日本心臓病学会などが策定した「心房細動治療(薬物)ガイドライン」では、心原性脳塞栓症の発症リスクを測るツールであるCHADS2スコアによるリスク分類に基づいた治療方針が明記されている。CHADS2スコアは、C(うっ血性心不全:1点)H(高血圧:1点)A(年齢:1点)D(糖尿病:1点)S(脳卒中/TIAの既往:2点)の合計0~6点で評価するもの。現在のところ、2点以上を経口抗凝固薬の投与対象としているが、同剤の安全性の高さから、是恒氏は「1点以上で投与を考慮してもよいのではないか」との見解を示した。一方で、同剤は80%が腎排泄されることなどから、「透析患者を含む高度の腎障害(クレアチニンクリアランス30mL/min以下)」の患者では、同剤の投与が禁忌であることから、注意を促した。
◎血液凝固モニターやビタミンK摂取制限は必要なし
東京女子医科大学医学部神経内科学主任教授の内山真一郎氏は、従来のワルファリンで必要とされた「血液凝固モニターやビタミンK摂取制限が必要なくなり、多剤との相互作用をチェックする煩雑さが無くなる」と強調。服薬を拒否する患者や、投薬を控える医師が少なくなり、本来の適応となる心房細動患者に適正な抗凝固療法が行われると見通した。さらに、RE-LY試験の結果から、ワルファリンに比べて脳出血の危険性、特に頭蓋内出血や脳出血の発症リスクを大きく低下する点を強調し、「安全性の高い抗凝固薬として普及が期待される」と述べた。また、現在、神経内科医の専門医のところに患者が集中している現状を指摘。同剤がプライマリケア医まで含めて広く普及することに期待感をみせた。
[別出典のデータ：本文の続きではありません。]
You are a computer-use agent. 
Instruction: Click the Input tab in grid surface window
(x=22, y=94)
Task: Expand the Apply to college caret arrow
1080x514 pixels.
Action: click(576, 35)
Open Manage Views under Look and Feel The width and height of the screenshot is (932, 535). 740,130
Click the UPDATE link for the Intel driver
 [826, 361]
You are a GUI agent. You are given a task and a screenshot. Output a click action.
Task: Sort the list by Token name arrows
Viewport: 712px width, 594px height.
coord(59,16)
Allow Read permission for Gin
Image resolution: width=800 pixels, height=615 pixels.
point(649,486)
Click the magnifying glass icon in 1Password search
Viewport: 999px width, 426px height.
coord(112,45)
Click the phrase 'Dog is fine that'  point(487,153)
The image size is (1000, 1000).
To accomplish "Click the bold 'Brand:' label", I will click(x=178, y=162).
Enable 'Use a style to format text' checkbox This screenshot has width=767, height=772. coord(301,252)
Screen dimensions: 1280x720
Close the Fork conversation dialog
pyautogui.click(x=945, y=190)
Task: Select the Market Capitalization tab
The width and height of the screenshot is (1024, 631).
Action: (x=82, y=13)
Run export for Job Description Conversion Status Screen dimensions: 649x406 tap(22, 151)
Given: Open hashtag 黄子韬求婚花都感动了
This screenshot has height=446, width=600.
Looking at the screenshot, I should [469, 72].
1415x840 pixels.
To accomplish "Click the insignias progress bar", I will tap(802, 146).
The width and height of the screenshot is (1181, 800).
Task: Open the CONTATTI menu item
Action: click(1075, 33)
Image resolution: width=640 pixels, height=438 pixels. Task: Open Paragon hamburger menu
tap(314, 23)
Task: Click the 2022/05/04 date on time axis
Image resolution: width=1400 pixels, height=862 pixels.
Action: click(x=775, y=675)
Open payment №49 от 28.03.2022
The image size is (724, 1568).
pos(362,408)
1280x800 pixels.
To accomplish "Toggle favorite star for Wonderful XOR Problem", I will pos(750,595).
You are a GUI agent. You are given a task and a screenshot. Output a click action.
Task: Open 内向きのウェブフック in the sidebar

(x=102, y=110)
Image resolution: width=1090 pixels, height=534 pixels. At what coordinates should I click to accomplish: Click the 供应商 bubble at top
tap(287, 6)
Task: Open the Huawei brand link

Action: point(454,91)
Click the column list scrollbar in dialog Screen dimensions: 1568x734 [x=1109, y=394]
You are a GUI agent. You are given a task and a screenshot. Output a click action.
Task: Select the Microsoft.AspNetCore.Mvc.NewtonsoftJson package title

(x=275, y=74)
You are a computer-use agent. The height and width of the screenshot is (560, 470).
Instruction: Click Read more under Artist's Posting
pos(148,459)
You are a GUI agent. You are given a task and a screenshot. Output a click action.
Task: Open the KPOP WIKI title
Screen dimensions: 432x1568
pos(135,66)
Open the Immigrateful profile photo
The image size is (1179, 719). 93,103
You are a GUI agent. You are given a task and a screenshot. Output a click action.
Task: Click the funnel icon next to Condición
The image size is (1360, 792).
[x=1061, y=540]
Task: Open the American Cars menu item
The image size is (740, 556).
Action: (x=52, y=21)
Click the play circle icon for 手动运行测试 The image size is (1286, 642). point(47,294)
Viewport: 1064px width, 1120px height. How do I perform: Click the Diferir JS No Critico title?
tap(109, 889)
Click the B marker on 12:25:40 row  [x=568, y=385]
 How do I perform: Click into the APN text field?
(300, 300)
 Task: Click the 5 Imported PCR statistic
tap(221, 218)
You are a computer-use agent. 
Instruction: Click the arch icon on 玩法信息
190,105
そのほか、納豆や緑黄色野菜などの食生活の制限が無くなることで、ビタミンK摂取制限による骨粗鬆症にも副次的な効果が期待できるとした。加えて、人口の高齢化で今後増加が予想される心房細動による重症脳梗塞の発症を大幅に減らすこともできるとし、医療経済効果の面にも寄与すると見通した。